Naarmate we ouder worden, verliezen we een groot deel van onze spiermassa. Dit leidt tot een beperking van het functioneel vermogen en een groter risico op chronische stofwisselingsziekten, zoals obesitas en type 2 diabetes. Dit verlies van spiermassa wordt vaak beschouwd als een onvermijdelijk gevolg van veroudering, maar blijkt voor een groot deel te zijn toe te schrijven aan een inactieve levensstijl. Bovendien is het tot op hoge leeftijd omkeerbaar. Dat stelt prof. dr. Luc van Loon in zijn oratie ‘De menselijke motor’, waarmee hij het ambt aanvaardt van bijzonder hoogleraar ‘Fysiologie van Inspanning’ aan de Universiteit Maastricht, 10 november aanstaande.
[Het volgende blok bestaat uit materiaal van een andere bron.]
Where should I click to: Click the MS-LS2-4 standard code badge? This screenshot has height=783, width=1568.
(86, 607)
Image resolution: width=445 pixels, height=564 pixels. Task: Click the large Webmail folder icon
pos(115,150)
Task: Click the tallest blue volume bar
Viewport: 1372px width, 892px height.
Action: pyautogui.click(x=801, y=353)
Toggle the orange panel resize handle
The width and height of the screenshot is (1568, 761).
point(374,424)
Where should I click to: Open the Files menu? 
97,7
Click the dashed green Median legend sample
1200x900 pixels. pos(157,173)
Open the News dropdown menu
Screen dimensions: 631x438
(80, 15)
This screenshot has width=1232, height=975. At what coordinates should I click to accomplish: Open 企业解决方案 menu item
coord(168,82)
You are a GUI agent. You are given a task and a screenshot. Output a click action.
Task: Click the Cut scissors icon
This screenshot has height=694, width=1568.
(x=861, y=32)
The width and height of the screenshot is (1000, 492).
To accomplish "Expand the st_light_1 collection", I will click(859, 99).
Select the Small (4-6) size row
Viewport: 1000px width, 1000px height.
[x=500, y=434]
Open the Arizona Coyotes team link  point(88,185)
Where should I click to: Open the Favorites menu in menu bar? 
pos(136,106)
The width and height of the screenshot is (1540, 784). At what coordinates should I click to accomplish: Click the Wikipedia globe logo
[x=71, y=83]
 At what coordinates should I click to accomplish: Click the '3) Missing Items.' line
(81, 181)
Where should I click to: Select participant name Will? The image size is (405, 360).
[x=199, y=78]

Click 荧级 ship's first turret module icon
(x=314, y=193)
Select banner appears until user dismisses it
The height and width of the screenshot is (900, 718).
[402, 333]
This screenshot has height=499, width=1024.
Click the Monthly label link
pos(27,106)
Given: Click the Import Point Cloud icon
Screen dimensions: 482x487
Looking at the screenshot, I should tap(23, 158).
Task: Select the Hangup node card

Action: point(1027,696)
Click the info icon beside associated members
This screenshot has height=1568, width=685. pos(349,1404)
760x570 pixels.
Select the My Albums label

Met zijn onderzoeksgroep bestudeert Van Loon de rol van de skeletspier in de stofwisseling van de mens en de invloed die voeding en training hierop hebben. Zijn onderzoeksgroep richt zich op verbetering van de gezondheid en functionele lichaamsprestaties bij chronische stofwisselingsziekten (obesitas en diabetes type2) en veroudering.
De mens als motor
“Het bewegingsapparaat van de mens is een complexe machine en kan gezien worden als een motor. Echter, in tegenstelling tot de conventionele verbrandingsmotor, is de menselijke motor in staat om zelf de juiste brandstof te kiezen om optimaal te kunnen presteren. Dat gebeurt via de skeletspier. Bovendien kan de motor de meest gunstige locatie selecteren vanwaar de benodigde brandstoffen vandaan worden gehaald”, stelt Van Loon. Dit betekent dat door een effectieve combinatie van training en voeding, het prestatievermogen van het lichaam kan worden geoptimaliseerd. “Zelfs op hoge leeftijd kan middels het verhogen van de dagelijkse hoeveelheid fysieke activiteit en specifieke krachttraining een enorme toename in spiermassa, kracht, en functioneel vermogen bereikt worden.”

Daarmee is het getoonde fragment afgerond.